## EXTRAIT
-*-

# Airpods perdus



## EricAp456 (22 Août 2018)

Bonjour à tous,

J’ai récemment perdu mes Airpods, étant donné le prix j’aimerai pouvoir les localiser. Cependant les ayant perdu dans leur boite je doute que la personne qui les trouve se prive de les utiliser. Je voudrai donc savoir si cette personne se met à utiliser mes Airpods aurai-je la possibilité de le localiser quand même et si le compte iCloud utilisé lors de la connexion des Airpods à son éventuel iPhone sera mon compte ou bien le sien ?

Merci d’avance de votre précieuse réponse,

Cdlt


----------



## r e m y (22 Août 2018)

https://support.apple.com/fr-fr/HT207581
Voilà ce q’indique Apple. 
Je ne sais pas si celui qui les trouve peut les associer à son compte iCloud sans connaître vos propres identifiants et mot de passe iCloud


----------



## EricAp456 (22 Août 2018)

Merci de votre réponse.
Et le bouton qui se situe au dos de la boite qui permet de réinitialiser les Airpods ne les dissocient pas du compte iCloud ?


----------



## r e m y (23 Août 2018)

EricAp456 a dit:


> Merci de votre réponse.
> Et le bouton qui se situe au dos de la boite qui permet de réinitialiser les Airpods ne les dissocient pas du compte iCloud ?



Aucune idée... je n'ai pas d'airpods 
Mais si c'est bien le cas, je crains que tu ne les retrouves pas.


----------

-*-

## DONNÉES ENREGISTRÉES
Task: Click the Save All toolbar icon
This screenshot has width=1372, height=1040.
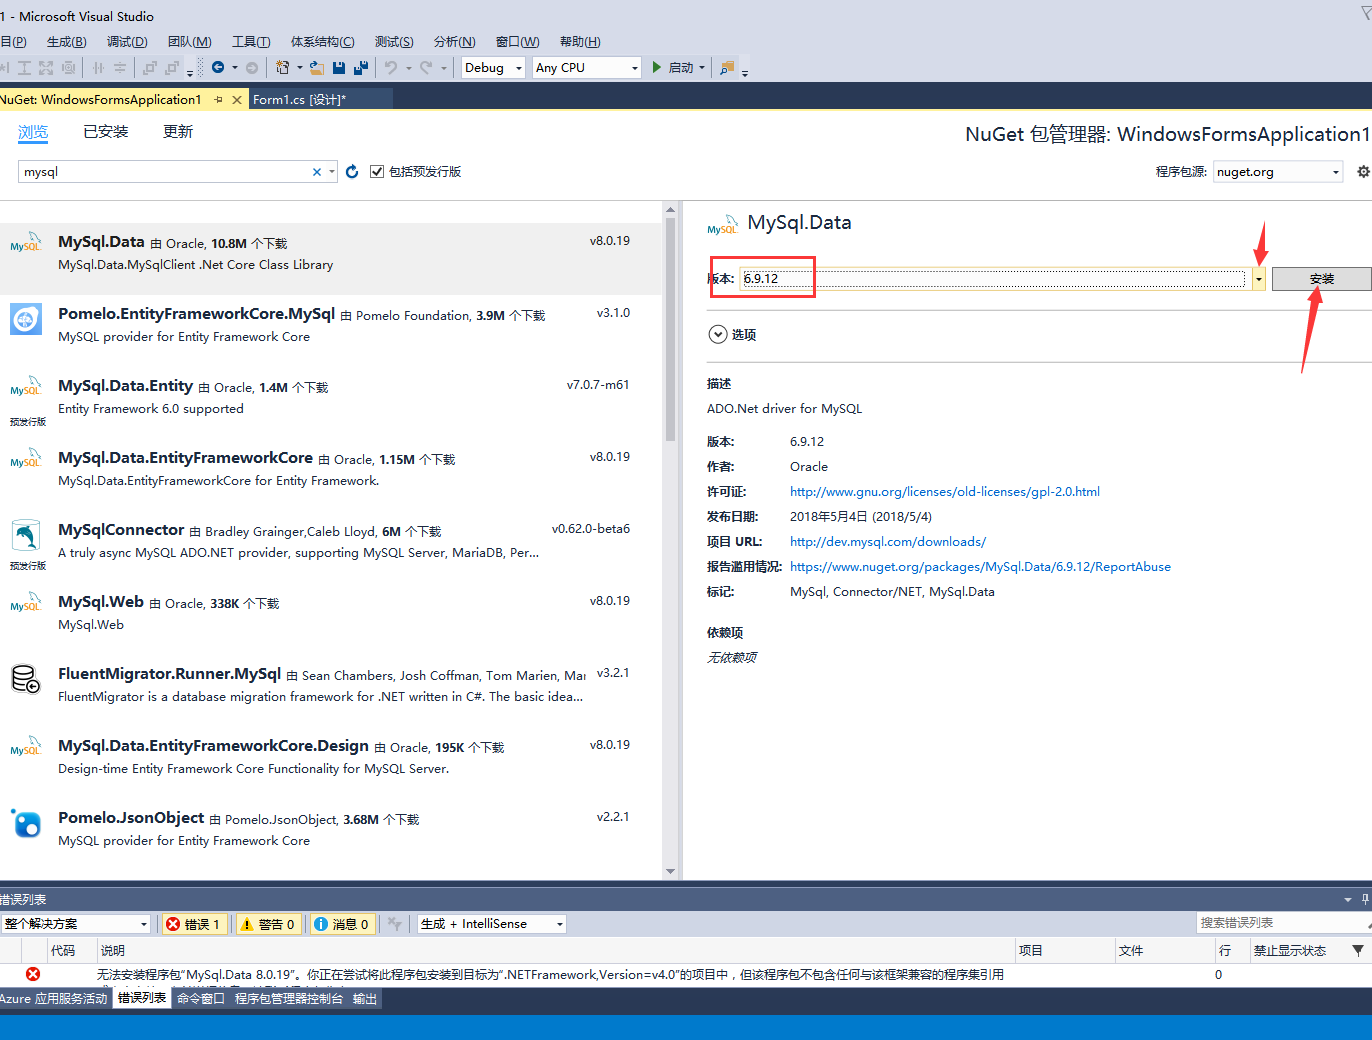Action: 360,67
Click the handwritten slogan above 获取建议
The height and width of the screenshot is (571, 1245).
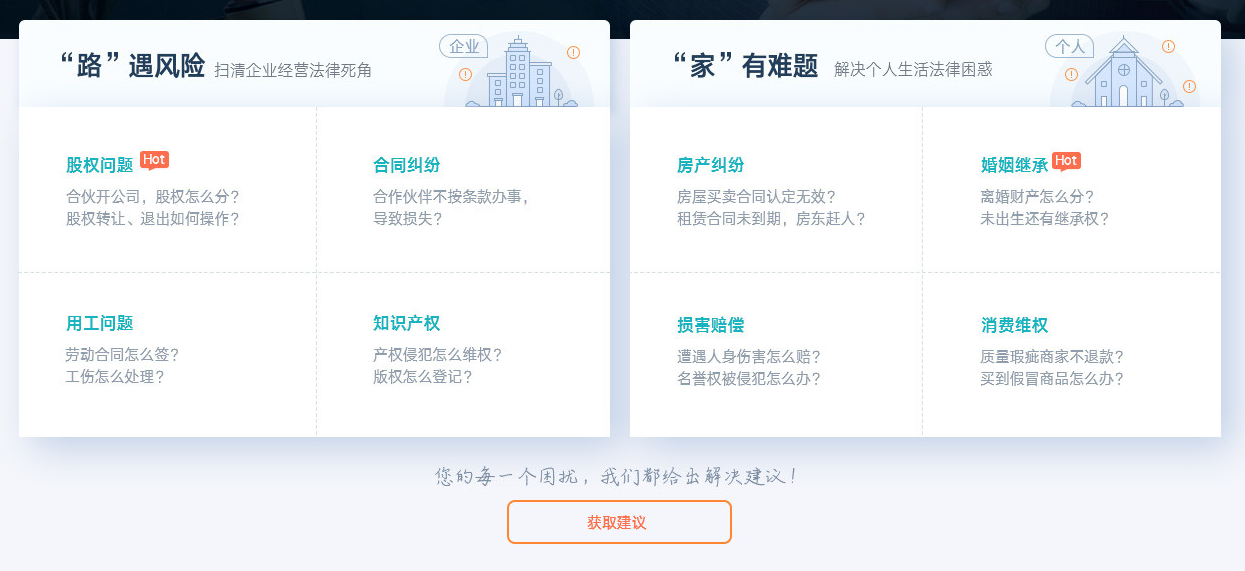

-*-

## TRAVAIL DEMANDÉ
Recopiez fidèlement le passage de la discussion sur les AirPods perdus qui va de "## r e m y (23" jusqu'à "les retrouves pas." inclus.

## CORRIGÉ DE L'EXERCICE
## r e m y (23 Août 2018)

EricAp456 a dit:


> Merci de votre réponse.
> Et le bouton qui se situe au dos de la boite qui permet de réinitialiser les Airpods ne les dissocient pas du compte iCloud ?



Aucune idée... je n'ai pas d'airpods 
Mais si c'est bien le cas, je crains que tu ne les retrouves pas.